Palazzi passava le sue giornate su Indymedia a litigare con altri rottami dell’estrema destra, da Mutti a Martinez, e poi con altri italianissimi scoppiati musulmani.
Già, sembra che un sacco di dementi italiani abbia trovato il modo di “svoltare” facendosi musulmano.

Poi, leggendo tra i commenti al post di Mazzetta, mi ha colpito questa sua frase:

[…] ma se trovano complici magari inconsapevoli che li sdoganano, allora è chiaro che è il caso di segnalarli come un problema.
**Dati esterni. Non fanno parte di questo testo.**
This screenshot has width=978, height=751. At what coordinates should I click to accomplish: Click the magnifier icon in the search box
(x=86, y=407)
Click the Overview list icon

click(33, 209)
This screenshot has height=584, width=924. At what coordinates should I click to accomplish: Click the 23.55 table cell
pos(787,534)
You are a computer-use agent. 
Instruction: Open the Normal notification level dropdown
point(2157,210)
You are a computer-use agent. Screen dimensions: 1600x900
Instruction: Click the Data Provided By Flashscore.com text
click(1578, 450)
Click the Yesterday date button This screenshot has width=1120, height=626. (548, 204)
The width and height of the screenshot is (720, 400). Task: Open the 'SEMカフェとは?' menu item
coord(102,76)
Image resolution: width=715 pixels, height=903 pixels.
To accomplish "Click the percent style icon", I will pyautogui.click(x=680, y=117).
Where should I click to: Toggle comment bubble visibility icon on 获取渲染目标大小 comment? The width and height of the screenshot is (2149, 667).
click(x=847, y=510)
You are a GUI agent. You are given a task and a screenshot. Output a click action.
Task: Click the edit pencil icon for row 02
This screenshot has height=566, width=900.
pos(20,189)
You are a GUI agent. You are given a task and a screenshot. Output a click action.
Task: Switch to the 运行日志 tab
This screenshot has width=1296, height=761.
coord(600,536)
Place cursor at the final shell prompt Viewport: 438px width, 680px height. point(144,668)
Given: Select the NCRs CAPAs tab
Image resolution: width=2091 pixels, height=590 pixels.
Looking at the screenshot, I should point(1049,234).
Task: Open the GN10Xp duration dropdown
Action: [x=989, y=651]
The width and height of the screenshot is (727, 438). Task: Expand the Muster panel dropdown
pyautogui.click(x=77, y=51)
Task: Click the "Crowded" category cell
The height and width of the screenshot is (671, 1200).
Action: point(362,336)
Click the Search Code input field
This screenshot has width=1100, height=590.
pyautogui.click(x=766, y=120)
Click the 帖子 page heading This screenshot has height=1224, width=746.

Mi sono un po’ fischiate le orecchie, è ovvio.
Ho già scritto in passato che mi pare doveroso segnalare la loscaggine di un certo sottobosco che, apparentemente, si propone in modo tale da intercettare energie ed entusiasmi politici e/o spirituali che meriterebbero di crescere in ambienti meno inquietanti.
Cito il tutto anche qui, quindi.

(Sullo stesso argomento, ricordo anche il più che saggio commento di Salaam su questo blog, qua, e la mia risposta in cui, appunto, dicevo: “C’è un mucchio di gente in buona fede che si avvicina alle tematiche islamiche e, per come è messa internet – anche per mia responsabilità di sponsorizzatrice, purtroppo – incappa dritta dritta in questa gente.)